我正在单个Spark应用程序中启动并发Spark作业,大约2%的时间,我会收到如下错误:
Exception in thread "main" java.util.concurrent.ExecutionException: java.lang.UnsupportedOperationException: No Encoder found for scala.Option[String]
- field (class: "scala.Option", name: "my_field")
- root class: "my.package.Clazz"
at java.util.concurrent.FutureTask.report(FutureTask.java:122)

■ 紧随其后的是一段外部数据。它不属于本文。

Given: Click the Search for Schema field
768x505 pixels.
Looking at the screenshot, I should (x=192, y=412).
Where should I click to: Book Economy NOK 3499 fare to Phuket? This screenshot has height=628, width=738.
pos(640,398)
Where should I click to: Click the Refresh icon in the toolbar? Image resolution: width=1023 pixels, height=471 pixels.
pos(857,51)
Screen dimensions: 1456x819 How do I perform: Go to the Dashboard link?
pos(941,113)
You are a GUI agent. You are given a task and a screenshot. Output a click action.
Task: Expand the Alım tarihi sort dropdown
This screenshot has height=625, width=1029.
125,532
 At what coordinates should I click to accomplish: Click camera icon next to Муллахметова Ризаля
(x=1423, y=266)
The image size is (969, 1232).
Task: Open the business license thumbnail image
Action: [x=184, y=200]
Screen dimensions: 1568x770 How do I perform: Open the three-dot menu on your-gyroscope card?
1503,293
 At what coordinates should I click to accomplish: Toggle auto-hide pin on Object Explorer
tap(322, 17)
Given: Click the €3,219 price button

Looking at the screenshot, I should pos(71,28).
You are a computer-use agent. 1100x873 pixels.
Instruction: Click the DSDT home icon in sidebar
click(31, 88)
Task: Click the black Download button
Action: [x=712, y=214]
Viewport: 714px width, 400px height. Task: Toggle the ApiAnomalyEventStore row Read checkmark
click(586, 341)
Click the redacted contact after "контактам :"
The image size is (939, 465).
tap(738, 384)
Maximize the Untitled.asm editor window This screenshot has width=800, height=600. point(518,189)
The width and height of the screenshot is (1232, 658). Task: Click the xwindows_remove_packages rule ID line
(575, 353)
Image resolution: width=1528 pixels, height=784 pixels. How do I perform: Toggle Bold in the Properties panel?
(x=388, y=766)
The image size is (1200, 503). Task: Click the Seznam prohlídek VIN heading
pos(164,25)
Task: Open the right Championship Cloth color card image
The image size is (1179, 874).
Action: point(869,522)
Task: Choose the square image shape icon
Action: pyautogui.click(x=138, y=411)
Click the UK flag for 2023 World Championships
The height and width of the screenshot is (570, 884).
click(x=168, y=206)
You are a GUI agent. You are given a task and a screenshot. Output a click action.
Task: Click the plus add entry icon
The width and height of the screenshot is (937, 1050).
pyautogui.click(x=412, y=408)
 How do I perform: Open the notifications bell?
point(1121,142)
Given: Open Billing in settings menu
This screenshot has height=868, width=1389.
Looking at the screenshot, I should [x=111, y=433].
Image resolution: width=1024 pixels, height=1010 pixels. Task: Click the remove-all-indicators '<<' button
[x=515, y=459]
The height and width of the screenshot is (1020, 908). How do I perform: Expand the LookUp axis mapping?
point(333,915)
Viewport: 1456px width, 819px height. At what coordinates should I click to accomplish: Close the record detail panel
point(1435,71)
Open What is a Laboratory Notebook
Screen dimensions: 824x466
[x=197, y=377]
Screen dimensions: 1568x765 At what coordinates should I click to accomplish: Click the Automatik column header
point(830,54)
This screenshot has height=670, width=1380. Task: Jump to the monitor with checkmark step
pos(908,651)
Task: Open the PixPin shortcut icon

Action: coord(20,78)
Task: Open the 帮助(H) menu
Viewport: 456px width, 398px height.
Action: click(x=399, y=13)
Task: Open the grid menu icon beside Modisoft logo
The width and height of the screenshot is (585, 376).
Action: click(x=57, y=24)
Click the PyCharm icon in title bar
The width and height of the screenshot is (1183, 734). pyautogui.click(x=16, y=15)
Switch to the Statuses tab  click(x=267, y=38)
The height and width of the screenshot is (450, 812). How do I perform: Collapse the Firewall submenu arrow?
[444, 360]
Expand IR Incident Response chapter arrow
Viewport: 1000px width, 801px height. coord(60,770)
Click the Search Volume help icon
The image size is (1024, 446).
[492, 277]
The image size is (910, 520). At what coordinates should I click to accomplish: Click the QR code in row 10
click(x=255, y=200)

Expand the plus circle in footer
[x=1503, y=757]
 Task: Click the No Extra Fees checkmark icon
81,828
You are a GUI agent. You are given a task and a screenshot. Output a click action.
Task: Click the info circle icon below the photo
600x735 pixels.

at java.util.concurrent.FutureTask.get(FutureTask.java:192)
at my.package.Application
这源自org.apache.spark.sql.catalyst.ScalaReflection
。
根据Spark的文档,在应用程序中,Spark“是完全线程安全的,并支持此用例以启用可满足多个请求的应用程序”:https://spark.apache.org/docs/latest/job-scheduling.html
并发是我的应用程序所必需的。
特定的用例涉及将Cassandra的多个分区键读取到Dataset [T]中,Spark Cassandra驱动程序当前不能很好地处理该键。我的代码如下:
var continue = true
while (continue)
futures += executor.submit(
new Runnable {
override def run(): Unit = {
val factory = new ClassBasedRowReaderFactory[T]()
val reader = factory.rowReader(tableDef, caseClassColumns)
val sqlHour = new sql.Timestamp(calendar.getTime.getTime)
val rawRows = new ListBuffer[T]()
session.execute(preparedStatement.bind(sqlHour)).forEach(new Consumer[Row] {
override def accept(row: Row): Unit = {
val metadata = CassandraRowMetadata(tableColumns)
rawRows += reader.read(row, metadata)
}
})
val rowsDataset = sparkSession
.createDataset(rawRows)
.coalesce(1)
val destination = ...
rowsDataset.write
.mode(SaveMode.ErrorIfExists)
.parquet(destination)
}
}
)
calendar.add(Calendar.HOUR_OF_DAY, 1)
if (...) {
continue = false
}
}
futures.foreach(_.get())
和我正在使用的特定T的定义如下
case class Clazz(
my_field: Option[String],
...
)
我正在运行Spark 2.4.0。令我担心的是,这大约有98%的时间有效,而有2%的时间却无效(在相同数据上)。我安排并发作业是否错误,或者这是Spark中的问题?